A ricorrere, in Quello che non so di lei, in maniera ossessivo compulsiva è la parola immaginazione e tutti i suoi derivati, sia pure metonimicamente: immagine, immaginario, immaginifico sono le accezioni di una realtà di per sé sfuggente, svincolata da qualsiasi condizionamento con la verosimiglianza. Roman Polanski dà così vita ai paradossi e alle perversioni della mente di Delphine\Emmanuelle Seigner, una scrittrice e, non a caso, il principio costitutivo del film è l'essenza stessa della fiction, l'ambiguità intrinseca al processo creativo e la sua natura di "altro" rispetto all'apparente logica delle cose mondane: Quello che non so di lei, tuttavia, va oltre.
Sull'orlo del collasso, una sfiancata e flebile Seigner, abbandonata l'aura di erotismo estremo e destabilizzante che l'ha sempre contraddistinta da Luna di fiele, s'imbatte nella giovane Elle\Eva Green, personaggio (volutamente) opachissimo che sconvolgerà l'ordine delle cose di Delphine. Figura enigmatica già dal nome, dal pronome personale francese elle significa "lei", marcandone già l'indistinzione e la fantomaticità, o meglio, irrealtà; e qui non possono che insinuarsi le ossessioni della filmografia di Oliver Assayas che ha infatti collaborato alla sceneggiatura.
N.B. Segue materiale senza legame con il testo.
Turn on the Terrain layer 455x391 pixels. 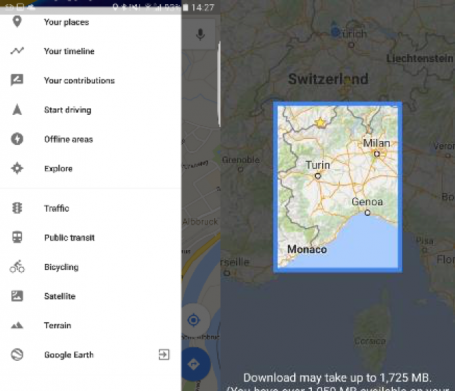click(x=90, y=325)
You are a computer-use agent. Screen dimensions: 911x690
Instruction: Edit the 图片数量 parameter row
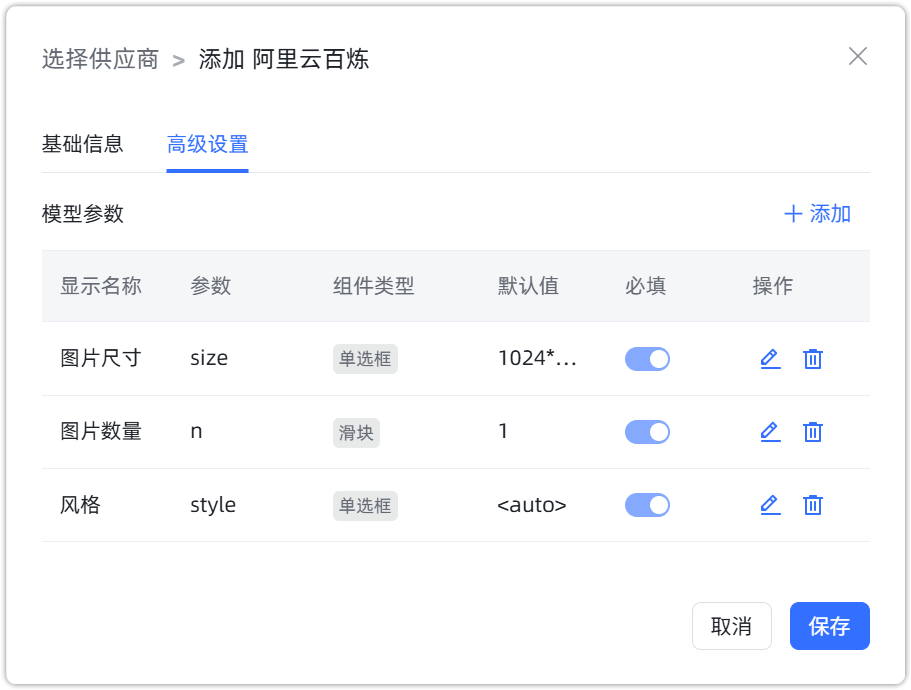tap(770, 431)
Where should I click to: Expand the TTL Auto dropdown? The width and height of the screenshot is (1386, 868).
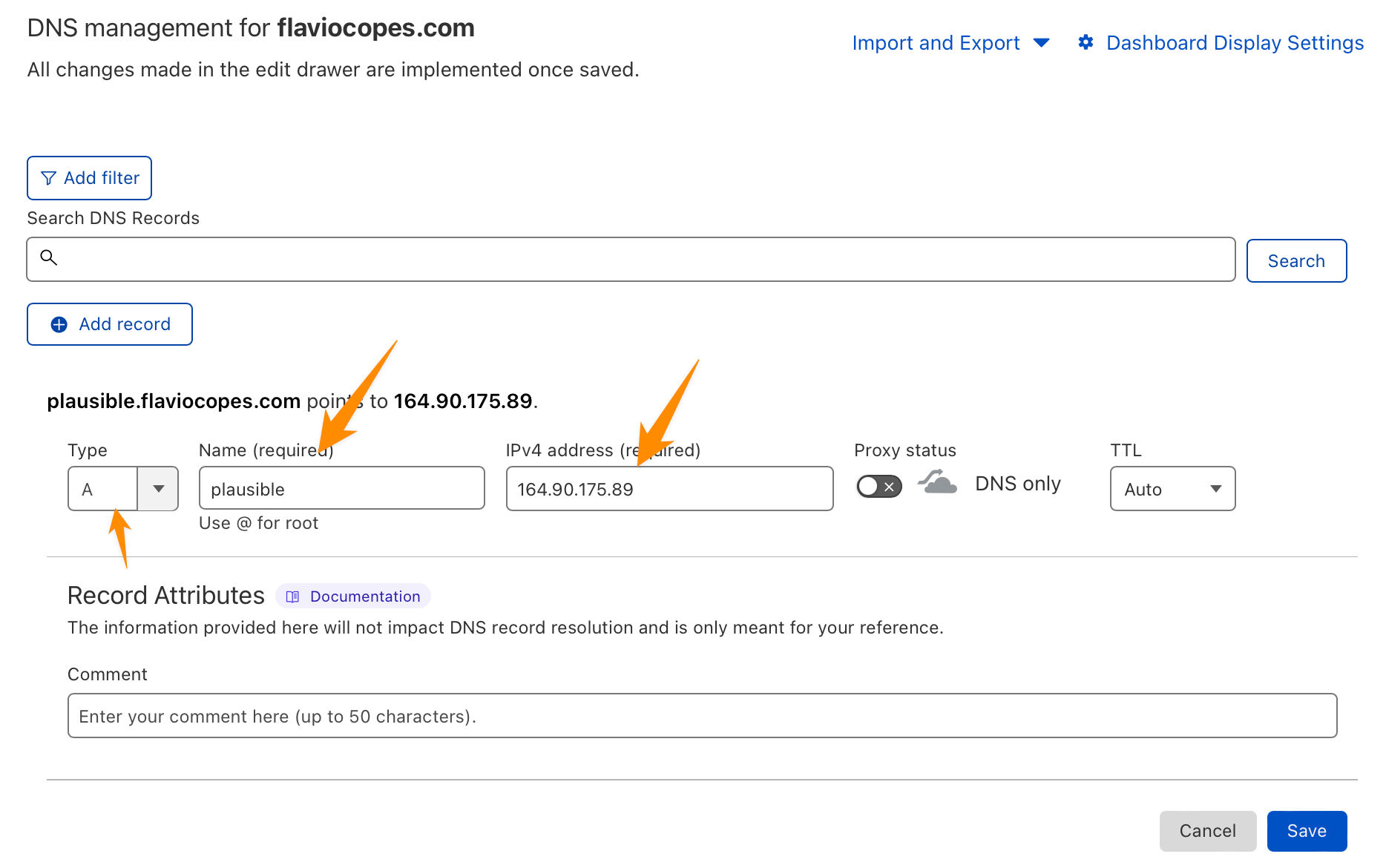(1172, 489)
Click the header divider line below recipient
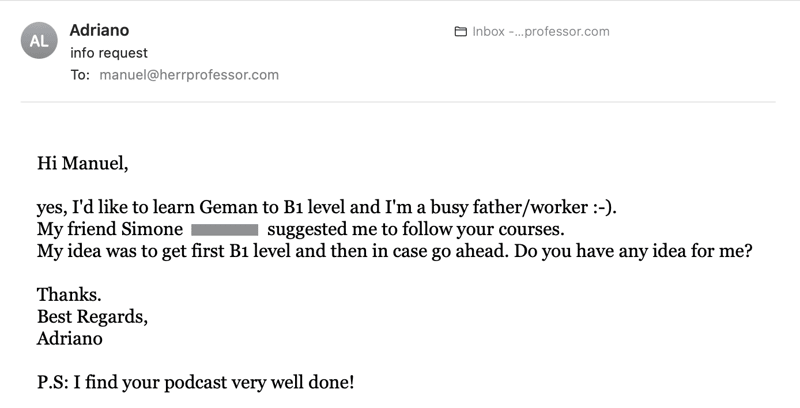The width and height of the screenshot is (800, 408). click(x=398, y=102)
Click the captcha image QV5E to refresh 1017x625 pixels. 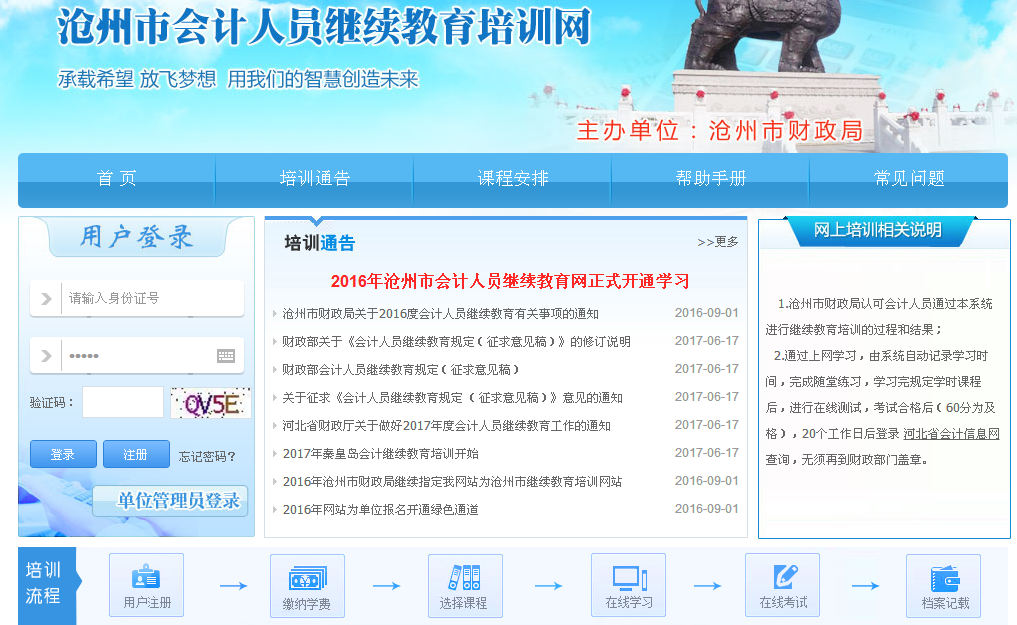(x=210, y=403)
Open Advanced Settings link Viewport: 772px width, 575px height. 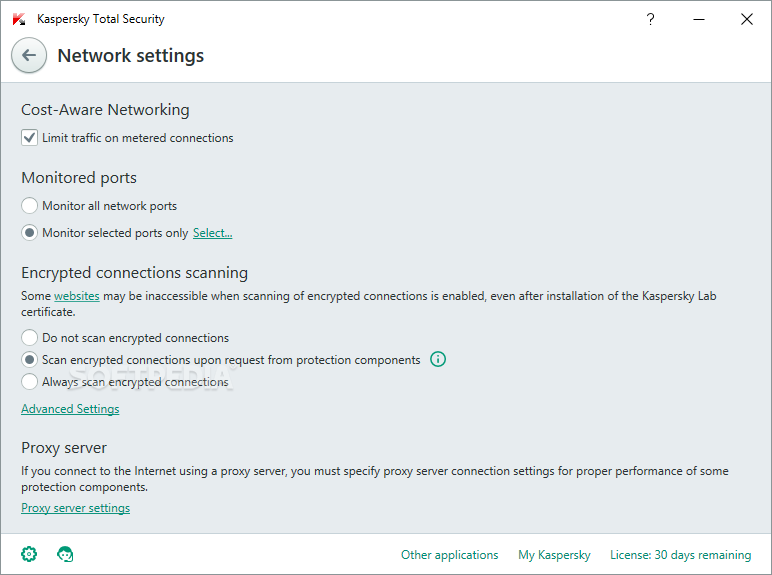tap(70, 409)
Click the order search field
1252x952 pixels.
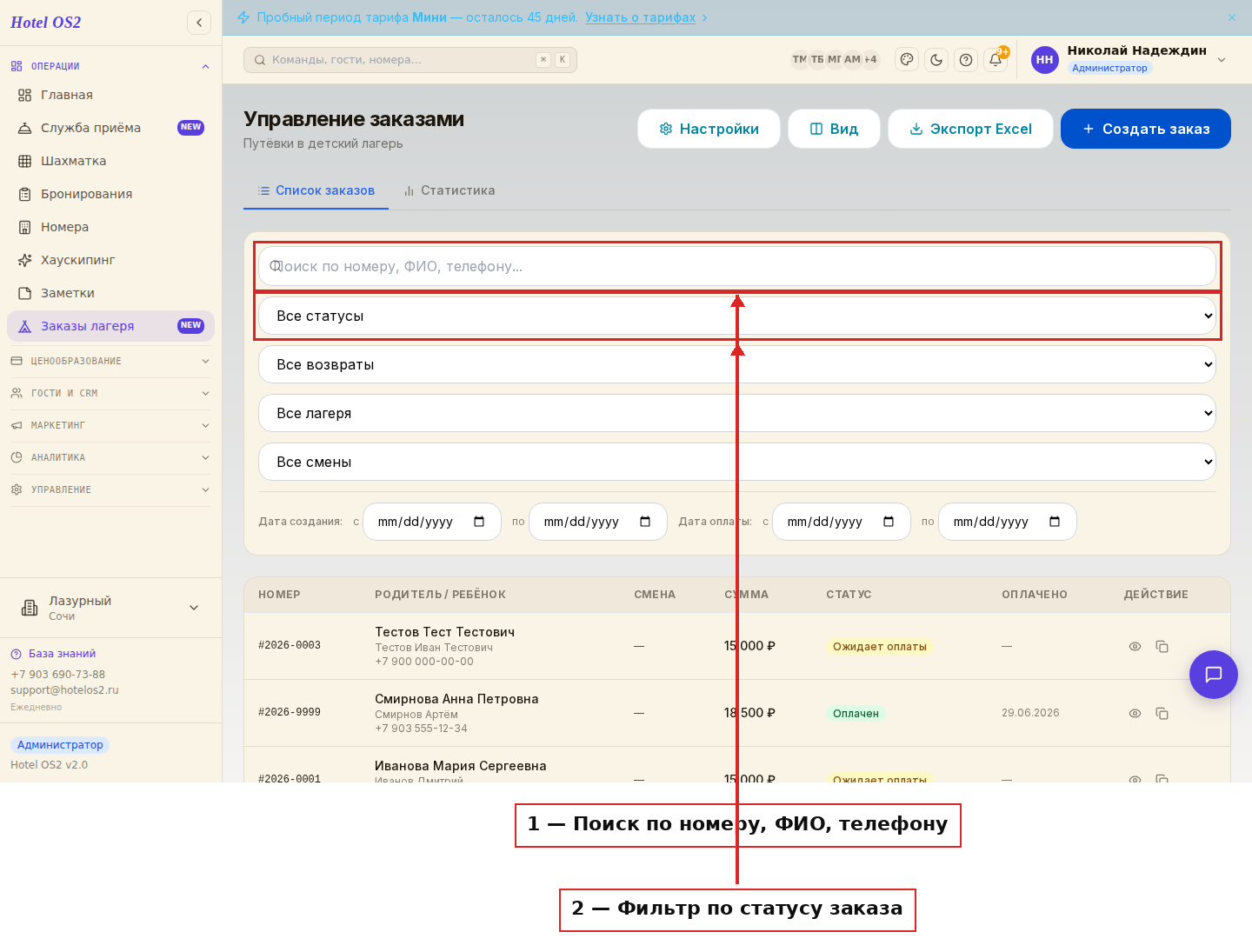click(737, 266)
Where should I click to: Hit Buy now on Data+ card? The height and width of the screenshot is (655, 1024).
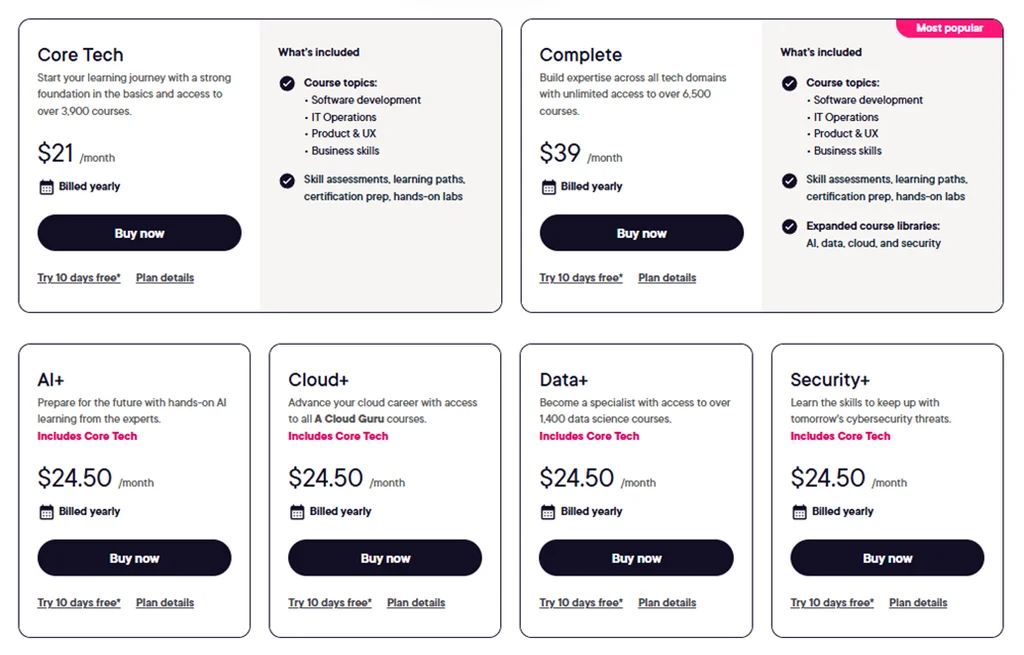(636, 558)
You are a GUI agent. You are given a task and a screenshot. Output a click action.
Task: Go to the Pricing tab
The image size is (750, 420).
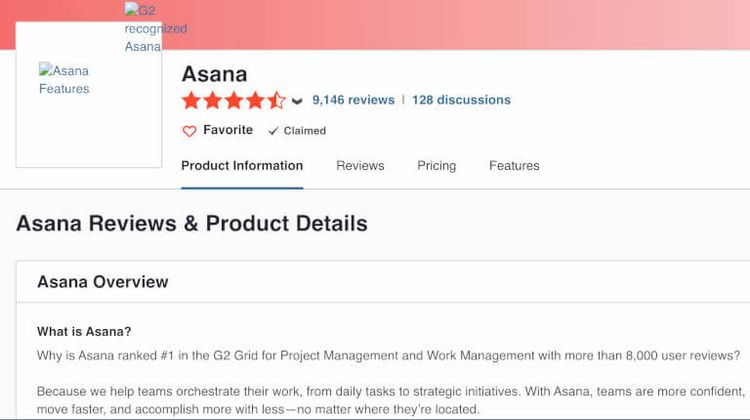coord(436,166)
Assayas emerge fin dall'inizio, nell'analisi sottile che fa dell'angosciosa figura femminile e del successo pagato a caro prezzo con la solitudine – dai tempi di Sils Maria – e nelle sequenze oniriche, costellando la regia di Polanski di poche ma incisive superfici riflettenti, come durante le apparizioni improvvise di Elle, attraverso uno specchio o il vetro di una finestra.
E la domanda che, a questo punto, lo spettatore si pone è: realtà o riflesso di realtà? Che Elle, creatura inqualificabile e nebulosa già a partire dal nome, sia "l'amica geniale" di Delphine? Una proiezione, un fantasma della realtà? Sono domande che mettono a dura prova il livello di credibilità dell'opera ma, trattandosi di finzione, è bene che siano stimolate e, se necessario, pecchino anche di oscurità o irresolutezza fino al climax conclusivo, costruito con lo stesso meccanismo di tensione ascendente di quell'Uomo nell'ombra dissoltosi nelle mille e mille pagine del suo manoscritto. Quello che non so di lei va oltre perché sceglie di affidarsi alle labirintiche incursioni nell'universo del possibile compiute da tanta narrativa novecentesca, Borges, Calvino, per citarne solo due esempi: in tal senso, tornando ancora sulla chiusa, l'operazione di Polanski potrebbe essere, tra il ventaglio di interpretazioni suscitate, una mitopoiesi e matrioska di invenzioni, facendoci supporre che la storia del film non è poi così reale ma frutto della creazione e fantasia di Deplhine.
Nonostante ciò, c'è da dire che la mano del cineasta polacco risulti molto meno preponderante rispetto agli ultimi lavori Carnage e Venere in pelliccia, dove le due tragicommedie da camera si fondono in seno a un'ironia tagliente e a un'intelligente rovesciamento del suddetto genere: Venere in pelliccia, perfettamente consapevole del confronto, letto nella visione parodistica dell'oltretomba interiore evocato da Bergman in Dopo la prova, dove la dialettica regista-attore è la medesima, diverse le modalità di rappresentazione. Da un lato, l'esplosione dell'eros nella voluttà carnale e sibillina di lei, dall'altro Bergman e i suoi Henrik Vogler e Anna Egerman, le fughe dal loro stesso dramma e il commovente epitaffio di una vita per il teatro e il cinema.